SOURCE PASSAGE:
—————

[squid-users] Re: Large ACLs and squid.

From: Henrik Nordstrom <hno@dont-contact.us>
Date: Fri, 07 Dec 2001 18:16:00 +0100

dstdom_regex have the same problems as url_regex or urlpath_regex, only
that the list usually is shorter..

dstdomain scales quite well with size. A 75000 dstdomain acl should be
about the same as a 16 entries dstdom_regex list if my calculations is
correct (binary tree search rather than linear list, with some twists to
speed up common lookups).

Please use the squid-users list for Squid questions.

Please note that my answers are assuming you are using one of the
supported Squid versions. You mentioning USE_BIN_TREE below makes me
wonder.. USE_BIN_TREE existed in the ancient Sqiud-1.x releases while
the splay code which is now the default (and only) search method for
ordered ACL's (i.e. most of the non-regex based acl types) was still
being somewhat experimental...

Btw, even if you did use a ancient Squid version having USE_BIN_TREE, it
can not have made a single bit of difference for url_regex or any of the
other regex based ACL types as such types cannot be ordered/sorted. The
regex based ACL types is and has always been linear lists of regex
patterns.

Regards
Henrik

Mike Bruno wrote:
>
> Hello Henrik.

—————

MATERIAL PROVIDED:
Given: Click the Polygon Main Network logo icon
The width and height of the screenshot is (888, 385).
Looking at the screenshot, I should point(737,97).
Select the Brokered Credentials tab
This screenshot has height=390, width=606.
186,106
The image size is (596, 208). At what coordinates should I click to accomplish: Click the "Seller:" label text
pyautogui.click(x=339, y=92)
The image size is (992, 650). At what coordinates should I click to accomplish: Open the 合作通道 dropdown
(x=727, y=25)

—————

REQUIREMENT A: Write out the portion of the Squid ACL reply starting at "[squid-users] Re: Large" and ending at "up common lookups).".
REQUIREMENT B: In the Squid ACL reply, a 75000-entry dstdomain ACL is said to be about the same as what?

CORRECT RESULT A:
[squid-users] Re: Large ACLs and squid.

From: Henrik Nordstrom <hno@dont-contact.us>
Date: Fri, 07 Dec 2001 18:16:00 +0100

dstdom_regex have the same problems as url_regex or urlpath_regex, only
that the list usually is shorter..

dstdomain scales quite well with size. A 75000 dstdomain acl should be
about the same as a 16 entries dstdom_regex list if my calculations is
correct (binary tree search rather than linear list, with some twists to
speed up common lookups).

CORRECT RESULT B: A 16-entry dstdom_regex list.